* Start Extract *

Stream processing transforms raw event data into actionable insights in real-time. Kafka Streams and ksqlDB provide complementary approaches to building stream processing applications: Kafka Streams offers a powerful Java library for programmatic control, while ksqlDB brings SQL to stream processing for rapid development and accessibility.
This comprehensive guide explores both technologies, from fundamental concepts through production patterns. We will examine stateless and stateful operations, windowing strategies, joins, aggregations, and deployment patterns that enable building real-time data pipelines at scale.
Understanding Stream Processing Fundamentals
Stream processing operates on unbounded data sets that arrive continuously over time. Unlike batch processing that operates on finite datasets, stream processing must handle infinite streams while maintaining low latency and providing timely results.
Two core abstractions define stream processing in Kafka. Streams represent unbounded sequences of immutable records. Each record flows through the system once, arriving in order within a partition. Tables represent mutable state derived from streams. Tables maintain the latest value for each key, updated as new records arrive.
This stream-table duality enables powerful processing patterns. A table can be viewed as a materialized view of a stream, maintaining the latest state. A stream can be viewed as a changelog of a table, capturing every update. Understanding this relationship is fundamental to effective stream processing design.
flowchart LR
subgraph Input["Input Stream"]
E1[Event: user=A, value=10]
E2[Event: user=B, value=20]
E3[Event: user=A, value=30]
E4[Event: user=B, value=15]
end
subgraph Processing["Stream Processing"]
AGG[Aggregation by User]
end
subgraph Output["Output Table"]
T1[user=A: 40]
T2[user=B: 35]
end
E1 --> AGG
E2 --> AGG
E3 --> AGG
E4 --> AGG
AGG --> T1
AGG --> T2
style Input fill:#E1F5FE
style Processing fill:#C8E6C9
style Output fill:#FFF9C4Kafka Streams: Java Library for Stream Processing
Kafka Streams is a client library for building stream processing applications in Java or Scala. Applications using Kafka Streams are standard Java applications that can run anywhere Java runs, with no external dependencies beyond Kafka itself.

* End Extract *

## Required task
Rewrite the paragraph of the stream processing guide that begins "Two core abstractions define" as a short list, keeping its main facts. The items that come next were taken from a different source.

* Start Entries shown *

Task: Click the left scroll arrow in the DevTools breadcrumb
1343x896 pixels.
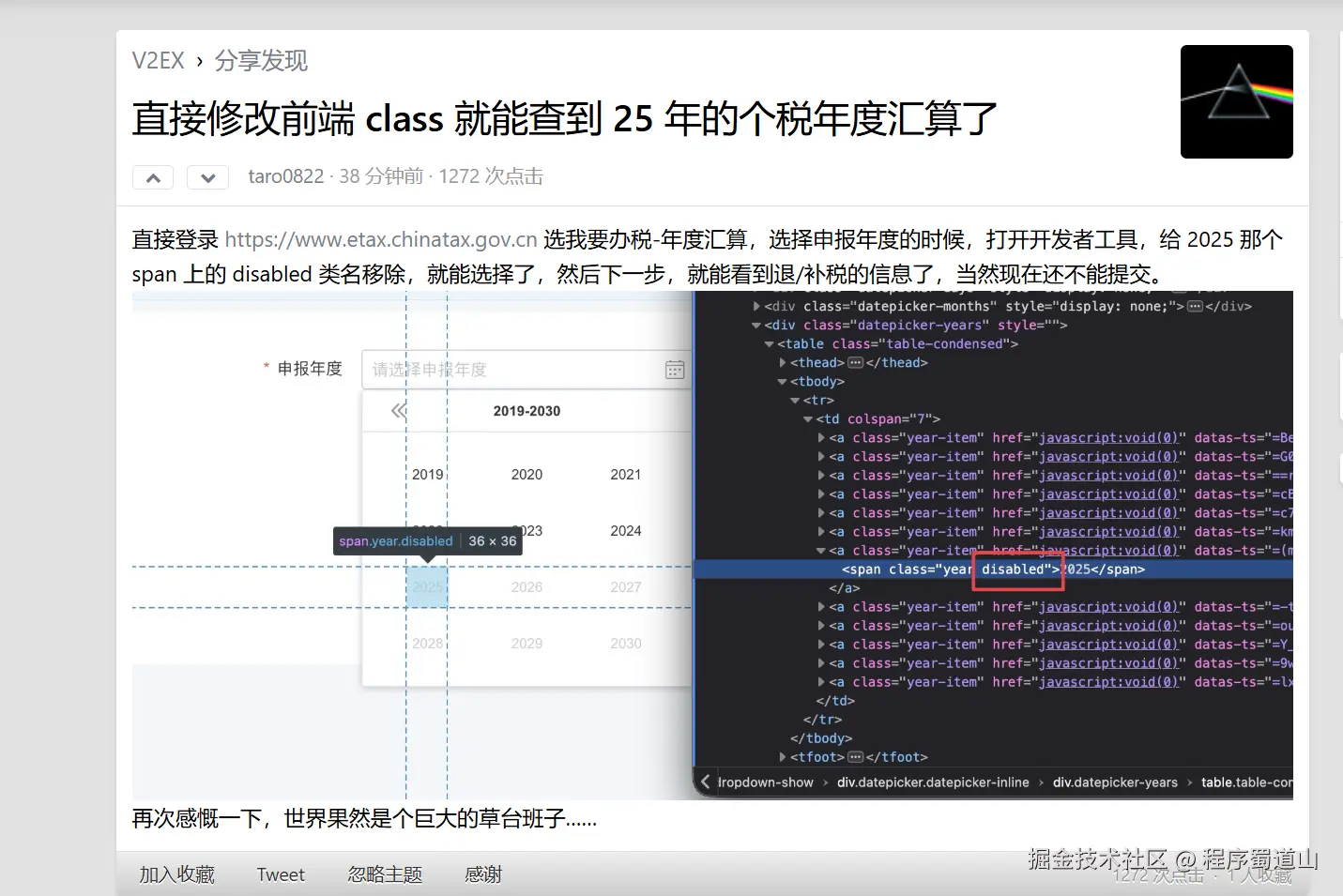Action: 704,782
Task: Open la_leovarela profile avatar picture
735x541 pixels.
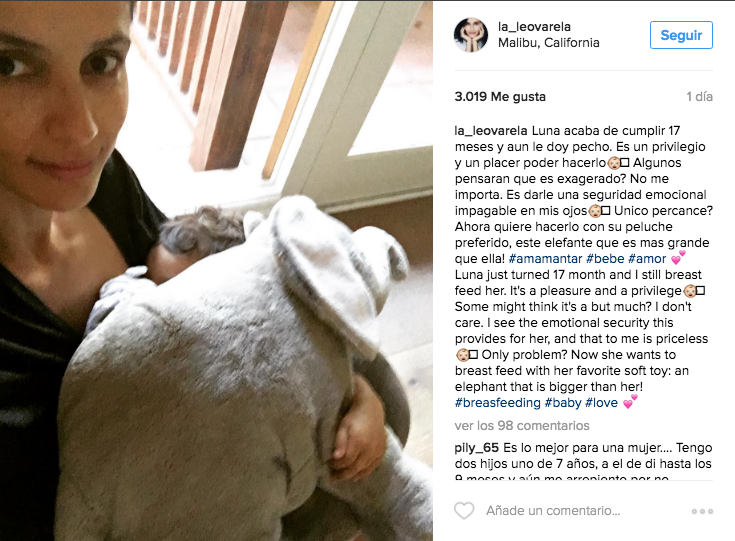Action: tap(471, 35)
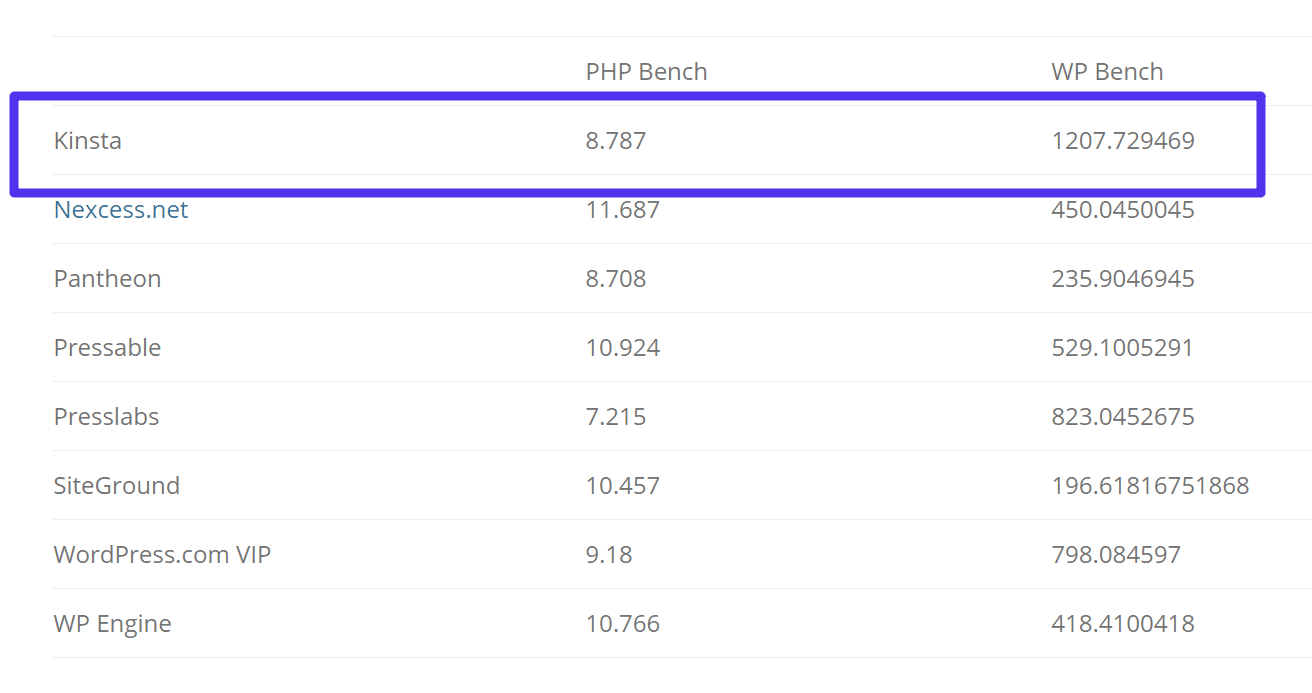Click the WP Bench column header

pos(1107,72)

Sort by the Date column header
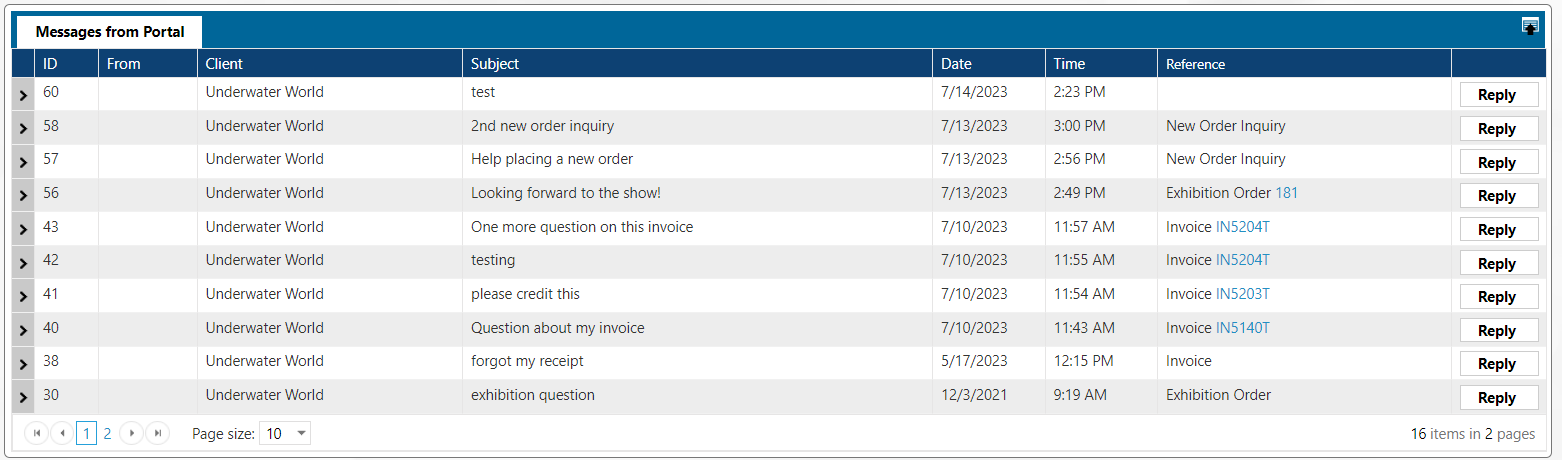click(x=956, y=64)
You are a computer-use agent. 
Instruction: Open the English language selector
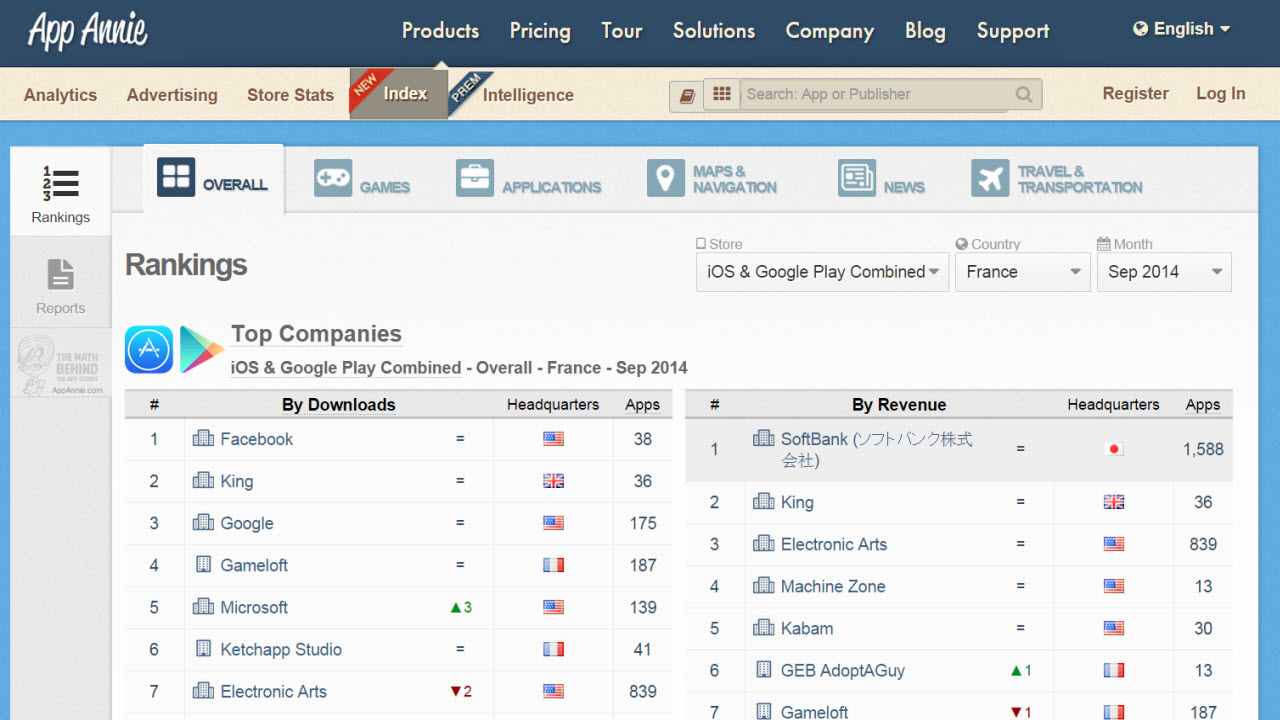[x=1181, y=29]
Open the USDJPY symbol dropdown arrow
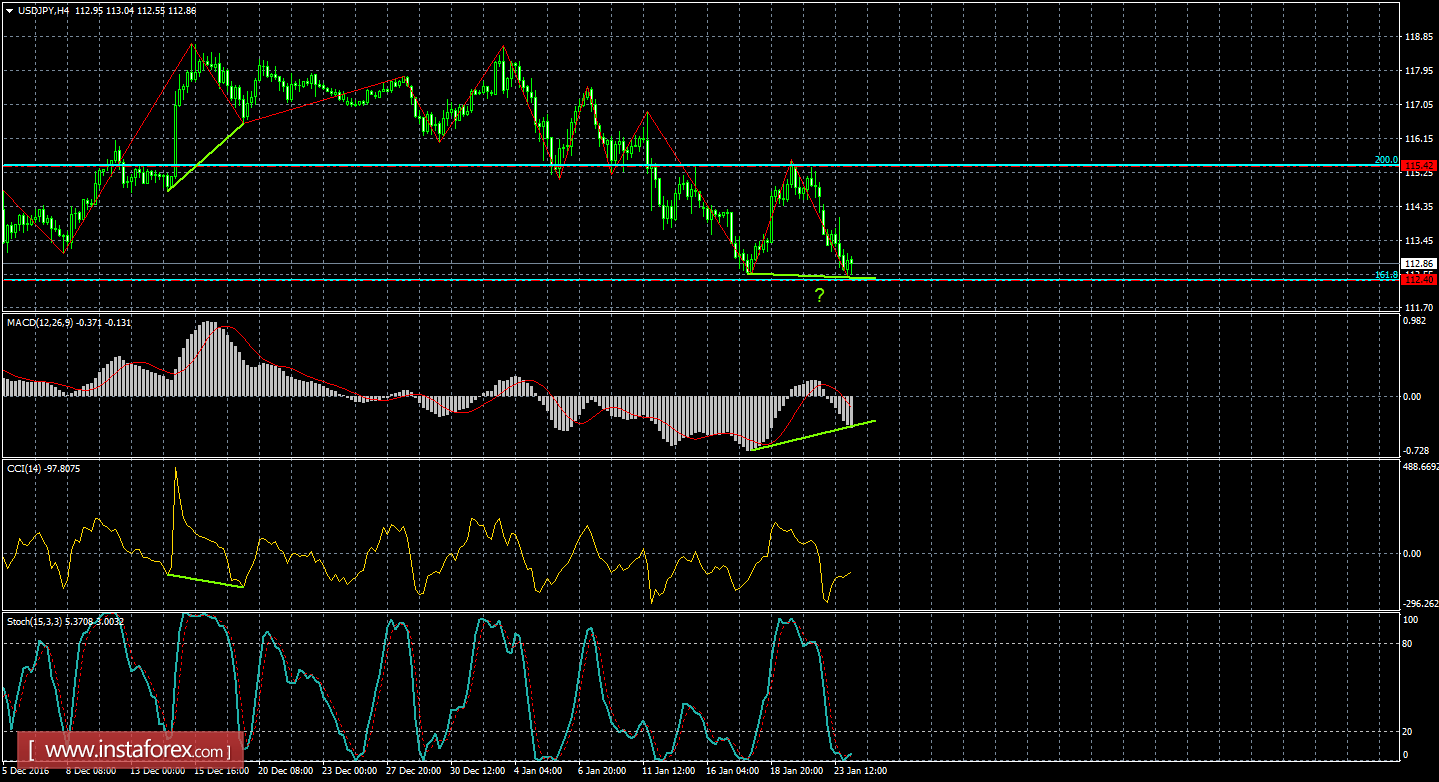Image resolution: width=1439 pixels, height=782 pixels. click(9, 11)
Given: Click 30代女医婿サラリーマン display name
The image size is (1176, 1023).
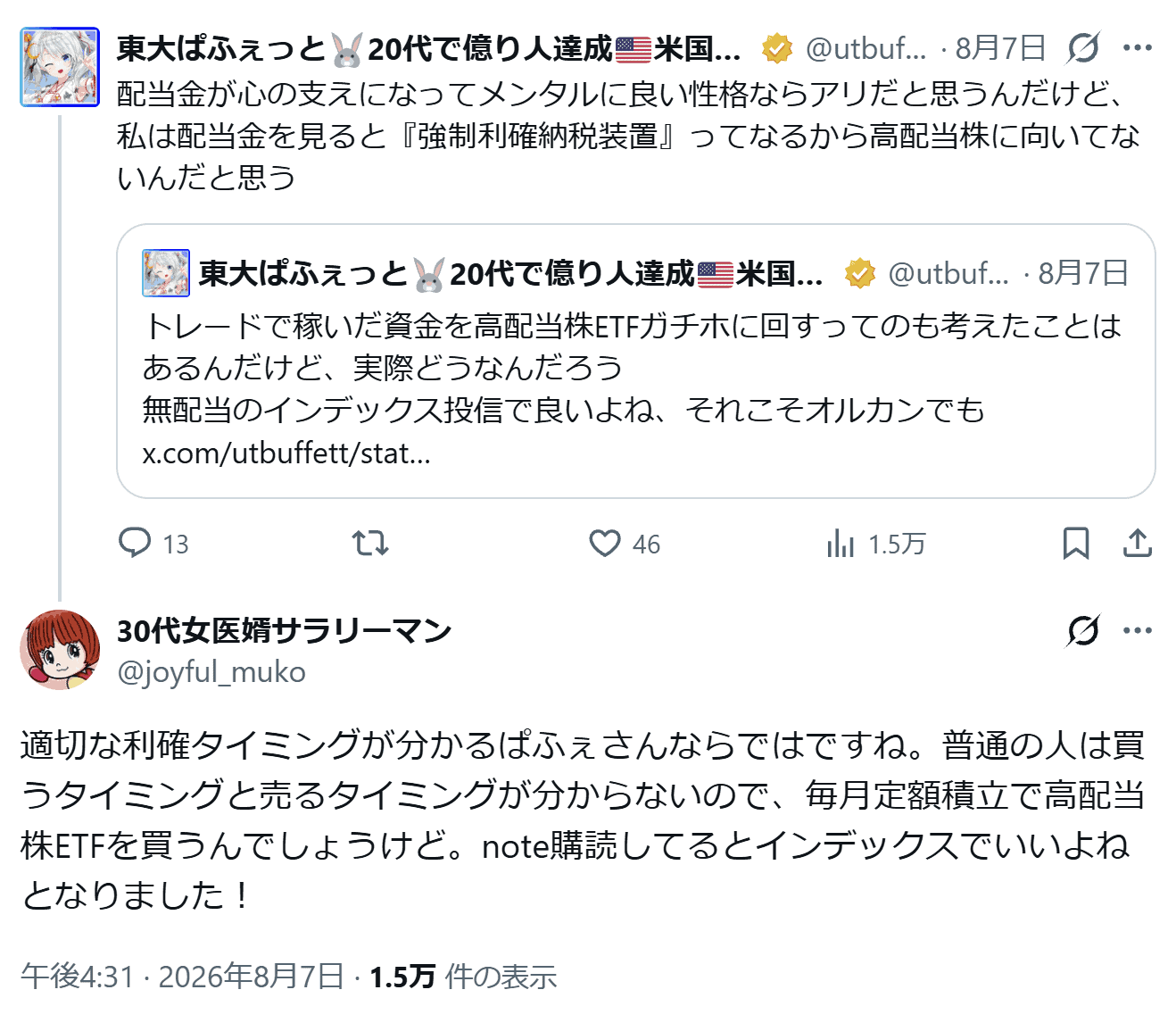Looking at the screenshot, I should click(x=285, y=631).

* End Entries shown *

## Task response
Two core abstractions in Kafka stream processing:
- Streams: unbounded sequences of immutable records; each record flows through the system once, in order within a partition.
- Tables: mutable state derived from streams, holding the latest value for each key and updating as new records arrive.